I am not a fashion maven. I don't have the latest shoes. I don't look forward to the fashion shows to see what the latest cut, color and style of suit is going to be this fall's "hot ticket." Though I appreciate fine things, I am not one to troll pop culture for the "next big thing."
Sure, I confess a love of the latest electronic toy (still wanting that iphone, I confess) and those around me reserve the right to tease me about "the latest upgrade." But, I attempt to at least make a pale effort to justify those indulgences with the justification that I am truly seeking to create the most effective toolbox for the tasks work and life.
So, today I write from the middle ground of wanting with restraint...and am starting to work on this coming Sunday's sermon in which Christ enjoins us to make purses for ourselves that do not wear out.
What does that mean? It would be easy to indict our own postmodern culture of consumerism. That latest bag is always good for ten minutes on the morning news shows each fashion season. The number of knockoffs of the latest bag on the street vendors' sales racks is testimony that though we all want, only a few can afford...but no matter the origin of the piece-be it from the designer's personal stock or from the curbside exploiters who attempt to offer up that their product is "just as good" as the original...those bags and purses will eventually wear out. The fashion style will pass. The uses we put those bags to will cause them to scuff and fray. Eventually, if they don't break down, they will wind up in that hidden closet back down under the stairs, joining the sedimentary host of bags from bygone days.
I don't think those are the purses Jesus was talking about, but Lord do they provide an apt illustration.

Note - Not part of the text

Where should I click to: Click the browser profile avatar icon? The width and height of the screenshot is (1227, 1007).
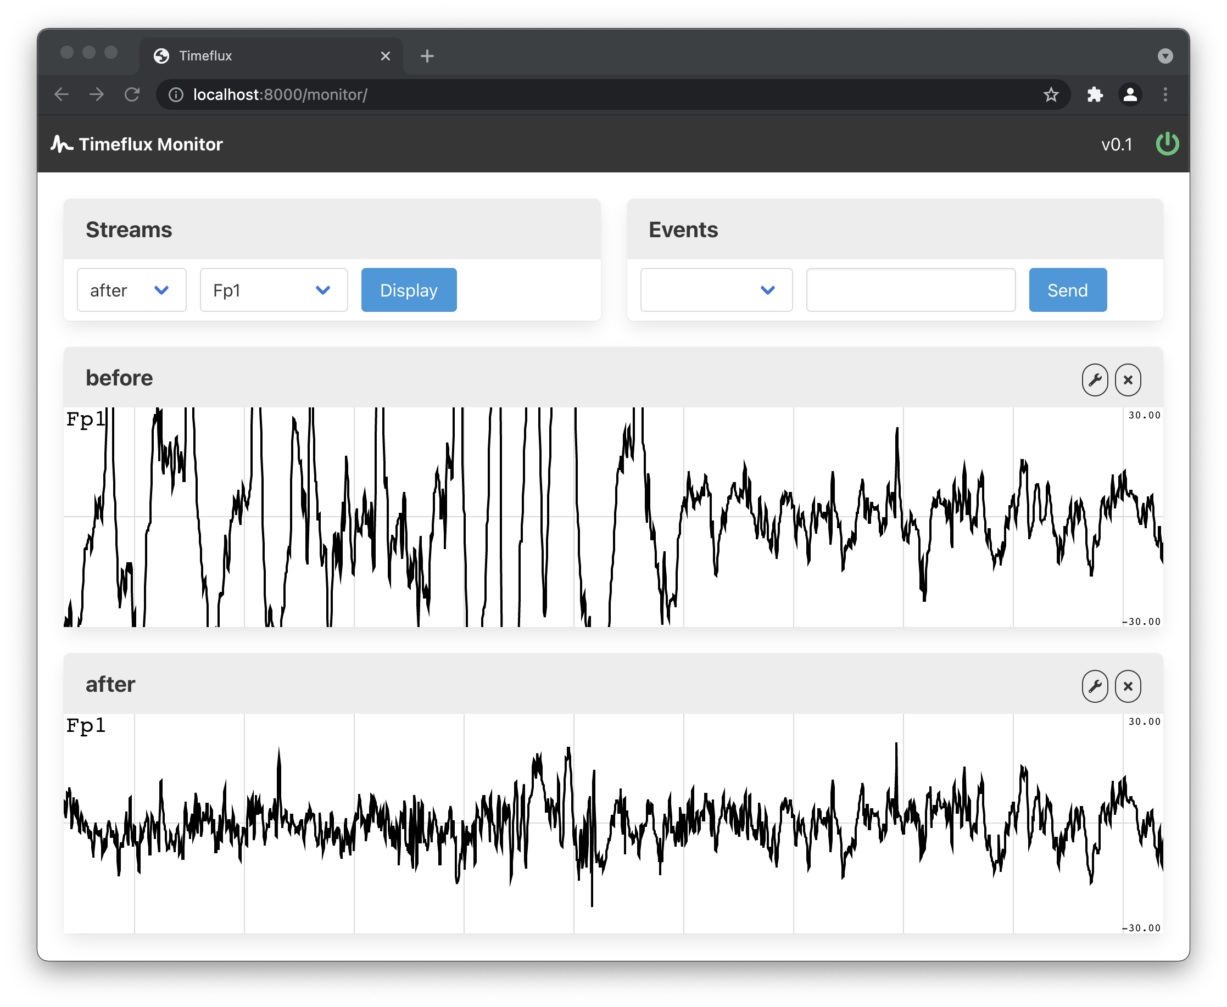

I know folks who pine for the latest Louis Vuitton-even Mikhail Gorbachev in the new ads making their rounds on the Internet. For those with the resources, I suppose it is fine. For others who receive them as gifts, please release the guilt. This is NOT about selling it all and giving it to the poor...or is it?
Jesus, in this passage from Luke, is pretty explicit about the shackles of possession and attachment. Set those down, get rid of them, he offers. Don't worry so much. Don't be afraid. God gives us the kingdom and no thief can take that away from you.
That doesn't mean we all have to mimic Francis and Clare and give it all up for God. If that were the case, we would I hope be living in a world in which Marx would not have to make his arguments against capitalism and Adam Smith would have a lot more to say about economic altruism. The world we live in today, though, struggles with the cancer of poverty and economic subjugation, and most of the devices and tools created by our culture to alleviate those burdens tend more often than not to reinforce them. This goes well beyond any conspiracy of the Illuminati. It can't be laid at anyone's feet. It is too old, to diverse and profound an aspect of the human condition to be so easily ascribed and applied.
To change those traits in human nature-the desire to possess things over and against the valuation of relationships-means conversion. That is the thing Jesus is attempting to assert, I believe, in describing a faithful servant waiting on the master to arrive. Set down attachment and live in expectation of the coming of the one who really does "have it all." That one is God, not Bill Gates or Warren Buffett. We are to wait up for God, through the night watches, in anticipation of the inbreaking Kingdom.
That is a great idea, but it becomes our responsibility to absorb two hard truths: the first is that we can't buy "it" or possess "it," we can only borrow it; and the second is that life in faith in God requires an optimistic expectancy that requires of us a willingness to realize that "it" can't make us happy or fulfill our existence.
I don't know if I have learned those lessons yet in this life. I still want an upgrade to my ipod. I still want the luxury of a Nintendo Wii. I still would like to upgrade our cable. I want to add on to the house and expand the back deck. I want a lot of "things." But I am wise enough to know that obtainment will not bring happiness.
What brings happiness is living into that joyous expectancy of the coming of the Master...in the morning, afternoon, evening and even in the darkest hours of the night watches.
Where do we learn how to embrace that? I am learning it at table with friends. I am learning it at bedside with the sick. I am learning it when I go to funerals and laugh and cry over losses that cannot be restored.
A life well lived is one in which we find ourselves walking around with purses that seem larger inside than without-ones fashioned to embrace the rich life of the kingdom of God, and filled with the grace and riches of Christ-consciousness.